Le Monde a récemment interviewé le président de la République, en particulier sur sa vision des relations avec l’Iran et du rôle que pourrait jouer ce « grand pays qu’on ne peut ignorer », selon ses propres termes. Étrangement, personne ne lui a demandé ce qu’il pensait des plus récentes déclarations de son homologue iranien Ahmadinejad.

Celui-ci, au cours de la dernière Conférence islamique, a affirmé que le seul problème fondamental du monde musulman était l’éradication de l’État d’Israël et du sionisme. S’agit-il là d’une marotte à ne pas prendre au sérieux, qui ne vaut même pas qu’on pose la question ?

Hassan Nasrallah, le chef du Hezbollah, a donné, lui, la réponse. Ce qui se joue actuellement est le premier acte, la grande ouverture de cette guerre, dont la visée finale, comme il y a soixante ans la solution du même nom, est la destruction de l’État d’Israël. La France a mal au Liban, le Liban que les juifs bombardent est son pré carré.
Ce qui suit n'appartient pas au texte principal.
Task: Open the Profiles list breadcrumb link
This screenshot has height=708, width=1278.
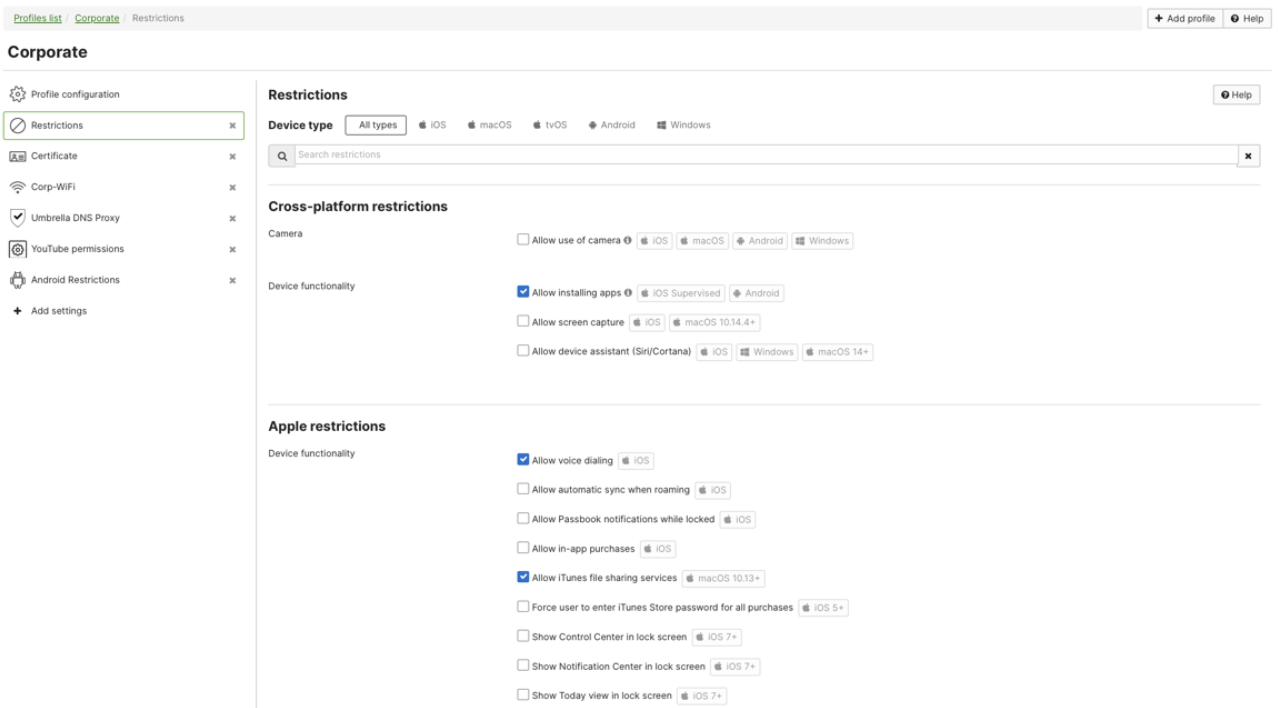Action: click(37, 18)
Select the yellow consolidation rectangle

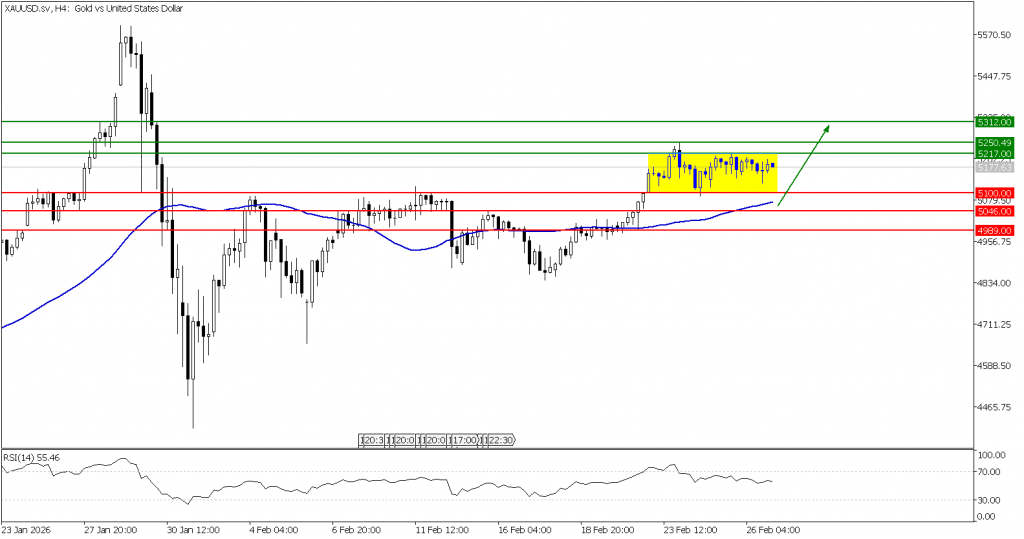712,172

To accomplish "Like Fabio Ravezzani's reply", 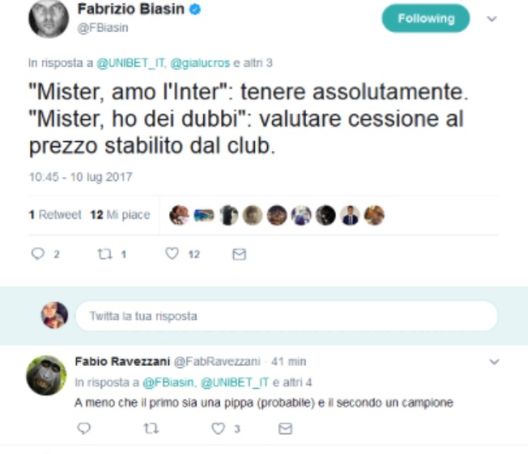I will pyautogui.click(x=218, y=428).
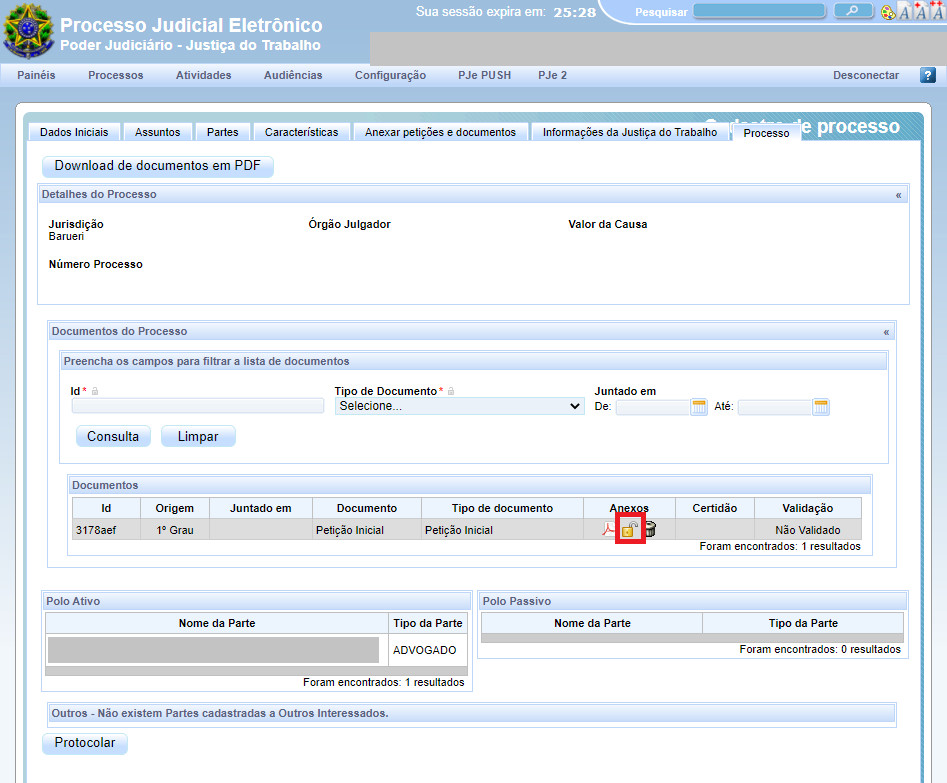Click the Id filter input field

point(197,406)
On se demande où dorment les hommes politiques français lorsqu’ils viennent à Beyrouth montrer que « la France s’active au Liban », comme l’écrivait drôlement le Journal du dimanche : il y a encore à Beyrouth des ambassades, des grands hôtels et des beaux quartiers, intacts, Dieu merci.

Voilà bien longtemps qu’Israël n’existerait plus s’il ne réagissait pas avec « démesure ». Le Hezbollah n’ignorait rien de ce qui allait advenir : il savait quel prix Tsahal attache à la vie de ses hommes et tendait ainsi un piège dans lequel Israël ne pouvait pas ne pas tomber. Les bombardements et leurs inévitables victimes civiles en faisaient partie et le Hezbollah gagnait sur deux fronts : la propagande et l’impréparation militaire d’Israël à affronter cette guerre d’un type nouveau – malgré la haute technologie israélienne, et selon une constante de la doctrine de l’armée, ce sont des conscrits de 18 ans qui sont envoyés démanteler les fortifications ennemies au prix de lourdes pertes.
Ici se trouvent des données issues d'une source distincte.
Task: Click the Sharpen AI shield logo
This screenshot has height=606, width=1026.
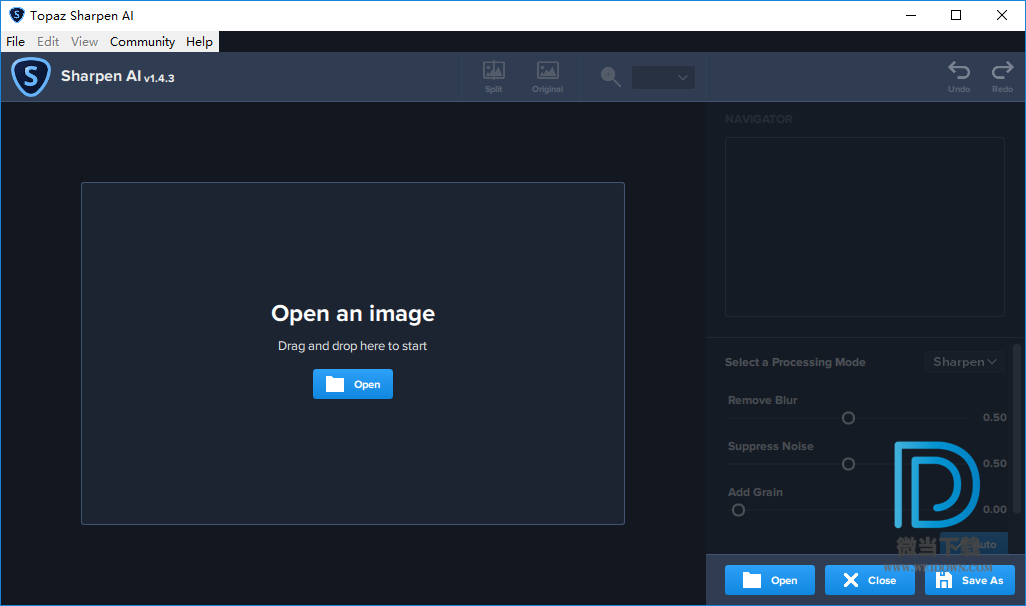Action: point(31,77)
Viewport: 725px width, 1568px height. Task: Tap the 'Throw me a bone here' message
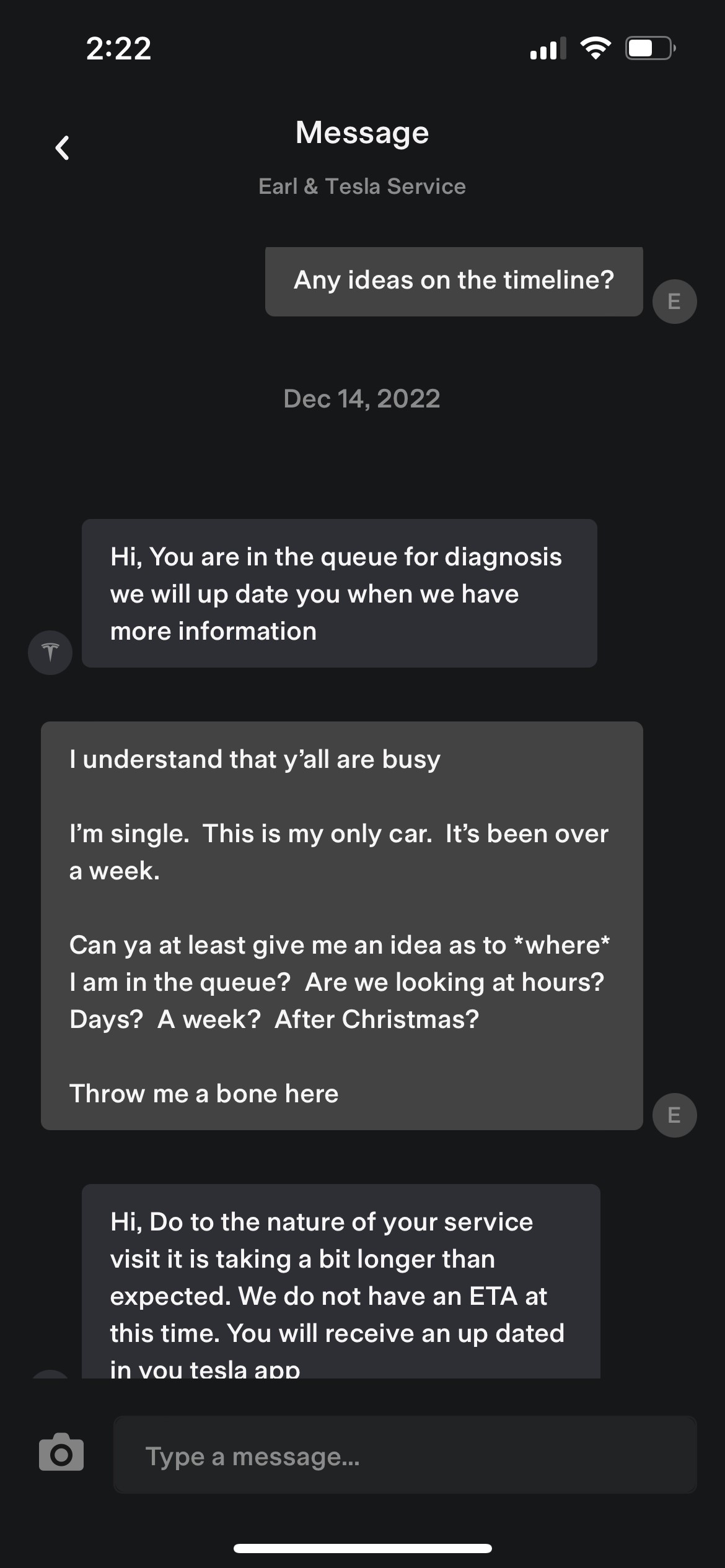click(x=204, y=1094)
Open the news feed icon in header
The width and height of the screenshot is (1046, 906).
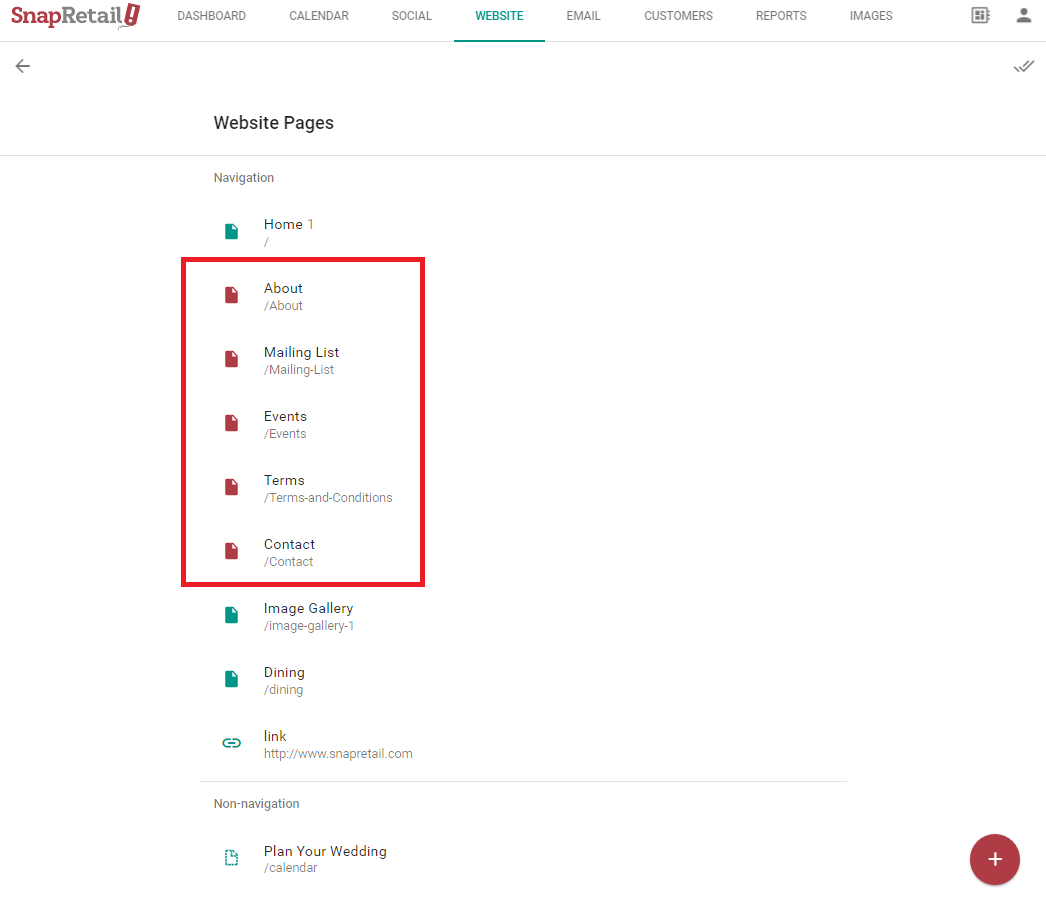(980, 16)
La surprise et la difficulté n’étaient certes pas moindres au début de la guerre de Kippour. Israël, n’en doutons pas, prendra le dessus. Mais on est en droit de se demander à quoi ont servi Oslo et ce qui reste des espoirs qui se levèrent alors. À ceci au moins : les ennemis d’Israël ont la possibilité de s’armer jusqu’aux dents et de le faire librement.


Ce texte de Claude Lanzmann a été publié pour la première fois dans Le Monde le 3 août 2006.